If there was one appetizer that just had to see its way to the picnic table in the South, I would say it would be deviled eggs. The trick to these is getting the eggs just right so they peel easily and don’t have any gray/green discoloration in the middle. A quick Internet search will reveal about three dozen methods for getting them just right. If you’re having trouble with the eggs, try another method. Make a small batch to start. You don’t want to boil a dozen eggs and have them come out hard to peel. Below is the method that seems to work for us.
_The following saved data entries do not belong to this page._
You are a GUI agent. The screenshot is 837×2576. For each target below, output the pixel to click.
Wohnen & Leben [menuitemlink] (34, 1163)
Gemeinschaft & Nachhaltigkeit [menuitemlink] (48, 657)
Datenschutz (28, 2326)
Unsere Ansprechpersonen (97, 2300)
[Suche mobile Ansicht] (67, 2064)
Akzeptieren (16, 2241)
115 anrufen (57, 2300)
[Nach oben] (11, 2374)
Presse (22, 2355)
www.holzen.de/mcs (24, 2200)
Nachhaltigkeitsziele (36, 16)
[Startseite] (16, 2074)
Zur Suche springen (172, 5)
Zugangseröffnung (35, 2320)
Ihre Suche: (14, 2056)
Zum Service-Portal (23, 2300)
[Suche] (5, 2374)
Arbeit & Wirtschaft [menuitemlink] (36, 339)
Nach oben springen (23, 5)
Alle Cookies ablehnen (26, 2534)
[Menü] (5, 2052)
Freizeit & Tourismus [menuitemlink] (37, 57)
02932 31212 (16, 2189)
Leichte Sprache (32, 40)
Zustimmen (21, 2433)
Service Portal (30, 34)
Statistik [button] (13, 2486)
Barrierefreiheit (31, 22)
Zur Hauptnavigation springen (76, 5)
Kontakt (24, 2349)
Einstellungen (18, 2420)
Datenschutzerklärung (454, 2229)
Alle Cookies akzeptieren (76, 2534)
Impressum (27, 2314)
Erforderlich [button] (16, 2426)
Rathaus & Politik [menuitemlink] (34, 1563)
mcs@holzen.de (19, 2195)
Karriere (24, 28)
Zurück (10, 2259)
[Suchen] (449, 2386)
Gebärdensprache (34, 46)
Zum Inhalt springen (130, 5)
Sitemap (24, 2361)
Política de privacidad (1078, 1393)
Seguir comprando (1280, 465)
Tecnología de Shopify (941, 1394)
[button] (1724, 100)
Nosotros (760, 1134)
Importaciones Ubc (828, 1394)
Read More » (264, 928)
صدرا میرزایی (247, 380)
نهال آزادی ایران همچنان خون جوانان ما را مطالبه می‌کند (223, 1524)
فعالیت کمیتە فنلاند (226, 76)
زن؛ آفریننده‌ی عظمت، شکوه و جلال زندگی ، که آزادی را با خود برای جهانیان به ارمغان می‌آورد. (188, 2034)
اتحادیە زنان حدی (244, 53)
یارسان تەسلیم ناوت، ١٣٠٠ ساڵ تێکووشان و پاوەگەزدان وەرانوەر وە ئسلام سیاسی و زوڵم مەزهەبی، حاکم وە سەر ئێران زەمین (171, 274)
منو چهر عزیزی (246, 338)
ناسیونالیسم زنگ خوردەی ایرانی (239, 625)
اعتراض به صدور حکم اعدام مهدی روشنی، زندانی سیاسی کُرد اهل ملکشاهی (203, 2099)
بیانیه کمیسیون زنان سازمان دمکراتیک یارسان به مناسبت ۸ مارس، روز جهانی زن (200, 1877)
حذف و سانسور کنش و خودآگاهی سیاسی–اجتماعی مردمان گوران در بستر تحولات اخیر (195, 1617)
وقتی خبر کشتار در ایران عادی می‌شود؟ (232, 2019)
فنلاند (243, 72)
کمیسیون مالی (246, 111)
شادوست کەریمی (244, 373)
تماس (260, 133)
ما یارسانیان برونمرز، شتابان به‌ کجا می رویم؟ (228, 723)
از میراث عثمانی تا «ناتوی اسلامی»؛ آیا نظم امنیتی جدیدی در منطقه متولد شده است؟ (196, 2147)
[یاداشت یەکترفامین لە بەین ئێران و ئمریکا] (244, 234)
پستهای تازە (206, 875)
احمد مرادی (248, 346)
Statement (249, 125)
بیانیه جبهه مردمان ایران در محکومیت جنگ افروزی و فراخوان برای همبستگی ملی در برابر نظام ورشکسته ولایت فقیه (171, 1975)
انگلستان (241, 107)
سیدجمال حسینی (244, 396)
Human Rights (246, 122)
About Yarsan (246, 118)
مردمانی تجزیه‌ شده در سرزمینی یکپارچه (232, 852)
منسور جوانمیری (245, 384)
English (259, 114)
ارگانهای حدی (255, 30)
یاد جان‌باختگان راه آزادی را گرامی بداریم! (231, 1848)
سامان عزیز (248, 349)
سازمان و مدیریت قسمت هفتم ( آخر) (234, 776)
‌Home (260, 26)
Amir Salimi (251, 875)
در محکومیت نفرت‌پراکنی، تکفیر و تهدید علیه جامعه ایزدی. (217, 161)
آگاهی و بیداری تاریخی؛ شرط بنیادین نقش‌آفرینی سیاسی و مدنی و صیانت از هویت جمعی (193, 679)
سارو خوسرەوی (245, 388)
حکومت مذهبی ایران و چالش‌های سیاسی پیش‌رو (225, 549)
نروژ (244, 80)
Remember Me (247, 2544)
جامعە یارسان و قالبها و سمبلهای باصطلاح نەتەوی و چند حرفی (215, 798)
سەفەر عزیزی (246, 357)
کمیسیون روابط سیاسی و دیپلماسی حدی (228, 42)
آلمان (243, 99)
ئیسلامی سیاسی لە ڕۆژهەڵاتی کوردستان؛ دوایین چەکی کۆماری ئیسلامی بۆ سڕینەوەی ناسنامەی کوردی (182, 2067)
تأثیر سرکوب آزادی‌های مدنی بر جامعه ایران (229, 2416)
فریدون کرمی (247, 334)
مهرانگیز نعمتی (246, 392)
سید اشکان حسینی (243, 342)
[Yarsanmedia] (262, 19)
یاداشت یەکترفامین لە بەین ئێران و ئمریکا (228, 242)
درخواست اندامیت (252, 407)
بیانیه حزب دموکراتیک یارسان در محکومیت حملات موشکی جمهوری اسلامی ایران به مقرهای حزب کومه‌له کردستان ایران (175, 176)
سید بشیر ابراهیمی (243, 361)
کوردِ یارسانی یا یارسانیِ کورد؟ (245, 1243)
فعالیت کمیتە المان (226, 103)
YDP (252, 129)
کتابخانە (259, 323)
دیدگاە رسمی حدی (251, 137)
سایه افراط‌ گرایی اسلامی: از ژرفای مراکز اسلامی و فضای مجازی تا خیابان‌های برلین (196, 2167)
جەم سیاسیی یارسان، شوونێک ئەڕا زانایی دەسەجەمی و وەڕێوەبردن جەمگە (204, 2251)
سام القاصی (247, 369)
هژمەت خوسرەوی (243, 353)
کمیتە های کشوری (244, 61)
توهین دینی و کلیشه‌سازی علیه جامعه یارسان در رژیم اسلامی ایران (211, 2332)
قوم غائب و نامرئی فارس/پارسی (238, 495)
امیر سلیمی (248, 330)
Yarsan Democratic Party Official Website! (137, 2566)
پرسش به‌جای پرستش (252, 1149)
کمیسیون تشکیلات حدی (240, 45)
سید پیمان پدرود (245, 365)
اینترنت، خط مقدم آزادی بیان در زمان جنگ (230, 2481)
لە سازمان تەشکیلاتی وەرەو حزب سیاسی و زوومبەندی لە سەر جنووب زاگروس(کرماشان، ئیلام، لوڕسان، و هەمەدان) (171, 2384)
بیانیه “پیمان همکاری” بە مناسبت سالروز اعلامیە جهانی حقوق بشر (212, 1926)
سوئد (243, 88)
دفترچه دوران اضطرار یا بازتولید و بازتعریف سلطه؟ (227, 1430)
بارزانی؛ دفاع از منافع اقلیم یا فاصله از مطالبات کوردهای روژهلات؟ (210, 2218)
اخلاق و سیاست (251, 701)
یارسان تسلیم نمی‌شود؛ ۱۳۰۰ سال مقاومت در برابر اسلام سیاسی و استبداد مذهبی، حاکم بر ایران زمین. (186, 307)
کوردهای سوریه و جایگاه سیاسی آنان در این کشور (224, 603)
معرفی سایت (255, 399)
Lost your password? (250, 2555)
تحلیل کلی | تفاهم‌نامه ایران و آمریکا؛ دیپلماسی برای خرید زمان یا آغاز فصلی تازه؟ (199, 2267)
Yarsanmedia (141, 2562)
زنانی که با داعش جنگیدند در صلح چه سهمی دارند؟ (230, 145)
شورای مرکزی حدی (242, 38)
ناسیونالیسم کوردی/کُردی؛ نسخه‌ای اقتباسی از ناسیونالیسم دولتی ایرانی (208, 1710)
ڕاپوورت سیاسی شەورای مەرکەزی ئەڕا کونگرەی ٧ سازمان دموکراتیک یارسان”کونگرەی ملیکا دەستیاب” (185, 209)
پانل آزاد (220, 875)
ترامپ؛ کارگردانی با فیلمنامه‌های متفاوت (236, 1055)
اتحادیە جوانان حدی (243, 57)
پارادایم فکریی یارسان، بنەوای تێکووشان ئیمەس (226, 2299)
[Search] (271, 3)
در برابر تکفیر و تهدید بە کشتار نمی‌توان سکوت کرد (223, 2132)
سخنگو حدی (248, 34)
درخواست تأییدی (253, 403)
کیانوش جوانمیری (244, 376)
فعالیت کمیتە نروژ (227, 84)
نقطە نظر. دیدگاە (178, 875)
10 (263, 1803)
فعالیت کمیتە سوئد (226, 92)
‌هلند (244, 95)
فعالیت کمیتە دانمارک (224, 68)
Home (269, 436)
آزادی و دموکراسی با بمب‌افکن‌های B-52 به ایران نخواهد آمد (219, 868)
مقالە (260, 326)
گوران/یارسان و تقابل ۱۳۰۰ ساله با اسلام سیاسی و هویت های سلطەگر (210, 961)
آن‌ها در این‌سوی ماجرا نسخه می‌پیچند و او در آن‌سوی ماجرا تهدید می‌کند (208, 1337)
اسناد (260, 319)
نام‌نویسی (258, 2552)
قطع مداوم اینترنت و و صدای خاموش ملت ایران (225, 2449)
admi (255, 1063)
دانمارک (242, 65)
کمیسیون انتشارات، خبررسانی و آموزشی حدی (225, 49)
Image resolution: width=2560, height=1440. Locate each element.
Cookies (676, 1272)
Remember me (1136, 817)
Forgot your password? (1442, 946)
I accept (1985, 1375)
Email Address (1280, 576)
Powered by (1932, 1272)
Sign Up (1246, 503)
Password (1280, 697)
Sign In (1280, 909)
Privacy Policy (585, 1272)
1 dozen large hard-boiled eggs, peeled
½ cup (125 mL) Paleo Mayonnaise ( recipe here)
2 tablespoons dill pickles, finely chopped
2 teaspoons prepared mustard
½ teaspoon black pepper
¼ teaspoon salt
~ paprika, to garnish

  1. Cut eggs in half (lengthwise).
  2. Empty out yellow yolks into medium bowl.
  3. Mash with spoon and add mayonnaise, mustard, chopped pickles, salt, and pepper. Mix/mash all these ingredients well and spoon into a ziplock bag or icing bag.
  4. Assemble egg halves on your serving platter and pipe the filling into each egg. Garnish with paprika and enjoy.

How we hard-boil eggs

  • Place eggs in sauce pan large enough to hold them in a single layer.
  • Add cold water to cover eggs by 1 inch (2 cm).
  • Bring water to boil on high heat and immediately remove from heat and cover.
  • Let eggs stand in hot water for 15 minutes (12 for medium, 18 for extra-large).
  • Cool eggs completely under running water or an ice bath and refrigerate for later.

Variation—Chop up some fresh dill and add it into the mixture.

Plan Ahead—Hard-boil the eggs a day or two before just in case.